Problem statement
From the records below, extract only the lines running from the line with "باران در مترو (255, 2290)" to the line with "آیدا علیپور (314, 2290)", both lines included, reproducing them exactly.

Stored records
------------------------

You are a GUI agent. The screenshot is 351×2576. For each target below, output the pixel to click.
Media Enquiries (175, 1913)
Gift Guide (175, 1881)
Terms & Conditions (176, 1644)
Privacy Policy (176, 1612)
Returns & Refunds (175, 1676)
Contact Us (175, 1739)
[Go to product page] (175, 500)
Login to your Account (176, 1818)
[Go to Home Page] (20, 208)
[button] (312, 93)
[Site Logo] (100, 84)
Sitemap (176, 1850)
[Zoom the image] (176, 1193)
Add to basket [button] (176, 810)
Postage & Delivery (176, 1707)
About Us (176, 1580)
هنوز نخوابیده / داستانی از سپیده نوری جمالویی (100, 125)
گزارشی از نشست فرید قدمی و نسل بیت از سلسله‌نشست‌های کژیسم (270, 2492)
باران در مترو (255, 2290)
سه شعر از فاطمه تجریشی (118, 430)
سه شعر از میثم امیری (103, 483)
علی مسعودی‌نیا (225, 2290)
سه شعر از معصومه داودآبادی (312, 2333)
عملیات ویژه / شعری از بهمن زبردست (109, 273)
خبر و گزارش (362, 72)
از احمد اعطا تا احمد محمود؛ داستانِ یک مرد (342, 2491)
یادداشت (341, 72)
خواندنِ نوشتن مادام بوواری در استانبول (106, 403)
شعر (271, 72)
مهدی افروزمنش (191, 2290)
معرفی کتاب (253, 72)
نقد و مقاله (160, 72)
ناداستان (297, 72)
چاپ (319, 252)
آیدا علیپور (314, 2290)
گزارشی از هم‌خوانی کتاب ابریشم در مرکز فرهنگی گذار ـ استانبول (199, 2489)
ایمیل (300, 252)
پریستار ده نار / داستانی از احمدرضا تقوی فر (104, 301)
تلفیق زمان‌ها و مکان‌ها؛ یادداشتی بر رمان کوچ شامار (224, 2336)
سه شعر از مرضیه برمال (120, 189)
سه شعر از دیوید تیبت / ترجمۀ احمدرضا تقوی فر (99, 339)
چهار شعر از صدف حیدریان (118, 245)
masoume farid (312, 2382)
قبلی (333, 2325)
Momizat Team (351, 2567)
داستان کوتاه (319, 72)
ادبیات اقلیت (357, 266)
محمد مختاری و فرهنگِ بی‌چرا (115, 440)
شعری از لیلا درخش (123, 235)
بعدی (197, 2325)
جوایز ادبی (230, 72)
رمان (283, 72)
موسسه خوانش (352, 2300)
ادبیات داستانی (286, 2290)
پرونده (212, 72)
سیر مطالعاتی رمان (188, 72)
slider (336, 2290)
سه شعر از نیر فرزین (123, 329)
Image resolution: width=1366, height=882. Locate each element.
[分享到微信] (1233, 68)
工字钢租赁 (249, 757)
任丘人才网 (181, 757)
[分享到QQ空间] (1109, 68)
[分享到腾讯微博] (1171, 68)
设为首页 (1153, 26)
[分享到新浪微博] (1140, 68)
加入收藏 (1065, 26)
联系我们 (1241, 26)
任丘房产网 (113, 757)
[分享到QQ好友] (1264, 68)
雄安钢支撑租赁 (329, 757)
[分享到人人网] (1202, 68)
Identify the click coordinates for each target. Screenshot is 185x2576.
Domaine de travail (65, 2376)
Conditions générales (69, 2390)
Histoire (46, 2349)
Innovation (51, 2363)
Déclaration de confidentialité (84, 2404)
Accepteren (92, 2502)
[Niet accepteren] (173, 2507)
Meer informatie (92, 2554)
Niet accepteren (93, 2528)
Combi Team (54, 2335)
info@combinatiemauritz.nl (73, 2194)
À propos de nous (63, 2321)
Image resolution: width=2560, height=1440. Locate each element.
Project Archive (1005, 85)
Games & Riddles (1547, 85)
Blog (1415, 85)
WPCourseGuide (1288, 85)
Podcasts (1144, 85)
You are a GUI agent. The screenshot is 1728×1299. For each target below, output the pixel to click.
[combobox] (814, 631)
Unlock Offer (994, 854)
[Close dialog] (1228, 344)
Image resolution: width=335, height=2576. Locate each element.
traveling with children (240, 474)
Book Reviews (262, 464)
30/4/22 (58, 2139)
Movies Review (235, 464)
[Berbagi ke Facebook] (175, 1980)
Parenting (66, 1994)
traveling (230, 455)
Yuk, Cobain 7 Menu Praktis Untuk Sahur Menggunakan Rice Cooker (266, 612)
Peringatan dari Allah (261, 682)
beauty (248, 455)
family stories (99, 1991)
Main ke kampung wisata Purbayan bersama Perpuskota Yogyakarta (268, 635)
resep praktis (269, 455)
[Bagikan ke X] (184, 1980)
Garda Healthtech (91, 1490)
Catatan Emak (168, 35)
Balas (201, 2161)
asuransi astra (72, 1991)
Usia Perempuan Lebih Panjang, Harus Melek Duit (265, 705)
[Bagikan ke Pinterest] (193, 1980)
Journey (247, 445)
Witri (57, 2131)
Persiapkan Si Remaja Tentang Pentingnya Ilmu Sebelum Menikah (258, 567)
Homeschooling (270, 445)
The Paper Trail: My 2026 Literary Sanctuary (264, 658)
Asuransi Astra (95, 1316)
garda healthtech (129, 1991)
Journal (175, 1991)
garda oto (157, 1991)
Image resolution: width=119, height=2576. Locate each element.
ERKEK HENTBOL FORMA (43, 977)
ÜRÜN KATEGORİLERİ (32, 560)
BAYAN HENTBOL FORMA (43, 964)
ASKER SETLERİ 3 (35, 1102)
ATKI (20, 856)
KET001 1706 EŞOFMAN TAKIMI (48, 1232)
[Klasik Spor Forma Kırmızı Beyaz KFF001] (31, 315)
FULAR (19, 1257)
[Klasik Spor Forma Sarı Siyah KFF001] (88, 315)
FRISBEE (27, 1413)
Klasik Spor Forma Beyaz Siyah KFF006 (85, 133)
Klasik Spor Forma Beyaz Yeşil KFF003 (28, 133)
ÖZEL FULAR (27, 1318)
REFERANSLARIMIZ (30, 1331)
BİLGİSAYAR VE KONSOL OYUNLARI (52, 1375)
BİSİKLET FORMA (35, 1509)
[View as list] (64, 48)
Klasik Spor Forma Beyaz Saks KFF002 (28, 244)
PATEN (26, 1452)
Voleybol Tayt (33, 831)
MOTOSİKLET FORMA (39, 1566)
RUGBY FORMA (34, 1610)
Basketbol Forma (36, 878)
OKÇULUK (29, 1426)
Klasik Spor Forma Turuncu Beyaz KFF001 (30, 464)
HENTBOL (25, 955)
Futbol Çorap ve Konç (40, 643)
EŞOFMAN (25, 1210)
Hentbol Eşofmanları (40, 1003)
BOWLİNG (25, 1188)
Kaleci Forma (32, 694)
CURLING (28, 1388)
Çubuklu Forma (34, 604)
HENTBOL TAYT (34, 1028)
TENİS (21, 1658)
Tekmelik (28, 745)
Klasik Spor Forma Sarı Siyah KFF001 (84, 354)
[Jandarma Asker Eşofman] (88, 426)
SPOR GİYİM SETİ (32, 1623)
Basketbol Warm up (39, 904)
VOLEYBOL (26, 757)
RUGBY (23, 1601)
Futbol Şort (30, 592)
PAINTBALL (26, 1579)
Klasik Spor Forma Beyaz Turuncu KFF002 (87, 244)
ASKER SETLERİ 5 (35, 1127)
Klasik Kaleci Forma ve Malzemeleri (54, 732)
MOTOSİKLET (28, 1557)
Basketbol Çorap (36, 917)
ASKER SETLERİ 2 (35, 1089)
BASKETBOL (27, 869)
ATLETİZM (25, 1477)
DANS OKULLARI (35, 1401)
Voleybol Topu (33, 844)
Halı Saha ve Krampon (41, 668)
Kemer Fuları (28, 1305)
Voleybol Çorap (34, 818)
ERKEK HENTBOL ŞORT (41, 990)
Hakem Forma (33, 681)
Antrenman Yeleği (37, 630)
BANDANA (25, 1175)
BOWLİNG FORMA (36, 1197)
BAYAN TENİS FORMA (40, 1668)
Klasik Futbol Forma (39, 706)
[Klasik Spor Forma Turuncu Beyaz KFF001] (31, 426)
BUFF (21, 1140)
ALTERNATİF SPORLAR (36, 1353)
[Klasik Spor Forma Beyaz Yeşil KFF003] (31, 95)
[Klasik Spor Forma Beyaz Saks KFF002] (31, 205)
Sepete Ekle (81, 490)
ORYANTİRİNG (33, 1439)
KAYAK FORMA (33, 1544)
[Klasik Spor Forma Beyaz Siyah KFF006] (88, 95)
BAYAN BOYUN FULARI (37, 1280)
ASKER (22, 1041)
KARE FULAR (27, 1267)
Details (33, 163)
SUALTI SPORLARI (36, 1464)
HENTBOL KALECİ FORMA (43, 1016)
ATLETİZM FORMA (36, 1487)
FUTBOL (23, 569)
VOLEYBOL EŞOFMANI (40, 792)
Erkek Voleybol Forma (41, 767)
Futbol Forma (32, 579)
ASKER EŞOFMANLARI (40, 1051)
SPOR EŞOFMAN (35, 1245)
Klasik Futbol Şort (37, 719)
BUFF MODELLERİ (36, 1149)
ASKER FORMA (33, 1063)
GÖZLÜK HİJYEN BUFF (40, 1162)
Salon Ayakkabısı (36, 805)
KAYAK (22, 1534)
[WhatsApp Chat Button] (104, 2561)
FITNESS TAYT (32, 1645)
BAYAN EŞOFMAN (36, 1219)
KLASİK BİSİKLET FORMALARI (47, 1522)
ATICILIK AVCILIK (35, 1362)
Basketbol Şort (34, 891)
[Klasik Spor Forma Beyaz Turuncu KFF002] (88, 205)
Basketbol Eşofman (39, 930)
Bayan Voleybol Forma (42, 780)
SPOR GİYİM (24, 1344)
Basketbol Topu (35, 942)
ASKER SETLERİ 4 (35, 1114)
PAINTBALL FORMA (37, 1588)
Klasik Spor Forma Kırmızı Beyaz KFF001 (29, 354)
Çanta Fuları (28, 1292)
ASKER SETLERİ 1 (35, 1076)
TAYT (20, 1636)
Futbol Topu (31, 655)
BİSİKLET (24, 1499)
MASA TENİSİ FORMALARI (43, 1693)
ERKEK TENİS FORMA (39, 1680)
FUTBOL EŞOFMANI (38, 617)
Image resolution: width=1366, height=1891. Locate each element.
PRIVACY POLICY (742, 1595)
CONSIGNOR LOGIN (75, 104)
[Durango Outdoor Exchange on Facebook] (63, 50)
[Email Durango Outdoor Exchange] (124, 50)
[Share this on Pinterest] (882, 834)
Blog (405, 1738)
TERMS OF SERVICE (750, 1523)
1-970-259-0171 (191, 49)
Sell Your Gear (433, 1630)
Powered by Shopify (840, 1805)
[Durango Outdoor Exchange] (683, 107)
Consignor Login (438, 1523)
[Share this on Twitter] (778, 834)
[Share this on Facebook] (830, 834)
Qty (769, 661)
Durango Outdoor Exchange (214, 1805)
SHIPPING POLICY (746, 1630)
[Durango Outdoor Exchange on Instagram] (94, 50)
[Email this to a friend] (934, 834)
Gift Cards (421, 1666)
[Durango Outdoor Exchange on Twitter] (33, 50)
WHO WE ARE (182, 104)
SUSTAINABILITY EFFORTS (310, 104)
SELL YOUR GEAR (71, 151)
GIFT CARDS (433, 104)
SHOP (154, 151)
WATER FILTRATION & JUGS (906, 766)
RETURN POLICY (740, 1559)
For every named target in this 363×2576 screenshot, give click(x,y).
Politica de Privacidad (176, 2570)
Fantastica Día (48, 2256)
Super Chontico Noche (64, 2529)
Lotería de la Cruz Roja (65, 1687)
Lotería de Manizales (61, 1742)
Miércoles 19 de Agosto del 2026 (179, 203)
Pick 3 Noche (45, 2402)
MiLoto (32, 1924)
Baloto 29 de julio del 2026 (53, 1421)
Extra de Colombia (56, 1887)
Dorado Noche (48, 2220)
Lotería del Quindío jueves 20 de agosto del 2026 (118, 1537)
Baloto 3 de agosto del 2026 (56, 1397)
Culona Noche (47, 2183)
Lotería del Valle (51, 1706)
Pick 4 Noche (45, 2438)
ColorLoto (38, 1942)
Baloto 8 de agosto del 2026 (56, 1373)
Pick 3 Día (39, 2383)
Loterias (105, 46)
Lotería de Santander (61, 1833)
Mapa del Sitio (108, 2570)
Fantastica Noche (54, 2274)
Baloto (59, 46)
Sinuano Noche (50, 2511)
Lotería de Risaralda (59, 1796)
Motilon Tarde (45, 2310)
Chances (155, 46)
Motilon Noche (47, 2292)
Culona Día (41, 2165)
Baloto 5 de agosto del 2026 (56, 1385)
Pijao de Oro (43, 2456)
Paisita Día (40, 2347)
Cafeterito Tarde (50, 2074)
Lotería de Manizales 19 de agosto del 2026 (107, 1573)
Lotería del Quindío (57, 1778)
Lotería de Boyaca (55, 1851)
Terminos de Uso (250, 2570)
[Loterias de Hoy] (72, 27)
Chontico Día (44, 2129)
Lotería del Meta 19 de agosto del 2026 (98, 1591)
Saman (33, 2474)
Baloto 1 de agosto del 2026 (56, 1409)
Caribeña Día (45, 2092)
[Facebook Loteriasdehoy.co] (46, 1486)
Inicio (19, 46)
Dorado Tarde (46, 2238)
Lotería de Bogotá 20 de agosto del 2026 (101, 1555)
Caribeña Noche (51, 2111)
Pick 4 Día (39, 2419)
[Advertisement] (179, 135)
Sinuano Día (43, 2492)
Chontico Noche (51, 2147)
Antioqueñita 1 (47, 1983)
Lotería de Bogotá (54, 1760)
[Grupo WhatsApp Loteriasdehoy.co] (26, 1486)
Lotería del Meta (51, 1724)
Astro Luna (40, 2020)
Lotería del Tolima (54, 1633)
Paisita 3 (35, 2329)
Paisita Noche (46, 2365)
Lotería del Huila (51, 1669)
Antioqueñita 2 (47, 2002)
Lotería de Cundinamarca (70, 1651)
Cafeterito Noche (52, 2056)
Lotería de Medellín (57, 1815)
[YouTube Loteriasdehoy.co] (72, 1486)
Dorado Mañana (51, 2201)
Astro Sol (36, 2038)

------------------------

Response box
باران در مترو (255, 2290)
سه شعر از فاطمه تجریشی (118, 430)
سه شعر از میثم امیری (103, 483)
علی مسعودی‌نیا (225, 2290)
سه شعر از معصومه داودآبادی (312, 2333)
عملیات ویژه / شعری از بهمن زبردست (109, 273)
خبر و گزارش (362, 72)
از احمد اعطا تا احمد محمود؛ داستانِ یک مرد (342, 2491)
یادداشت (341, 72)
خواندنِ نوشتن مادام بوواری در استانبول (106, 403)
شعر (271, 72)
مهدی افروزمنش (191, 2290)
معرفی کتاب (253, 72)
نقد و مقاله (160, 72)
ناداستان (297, 72)
چاپ (319, 252)
آیدا علیپور (314, 2290)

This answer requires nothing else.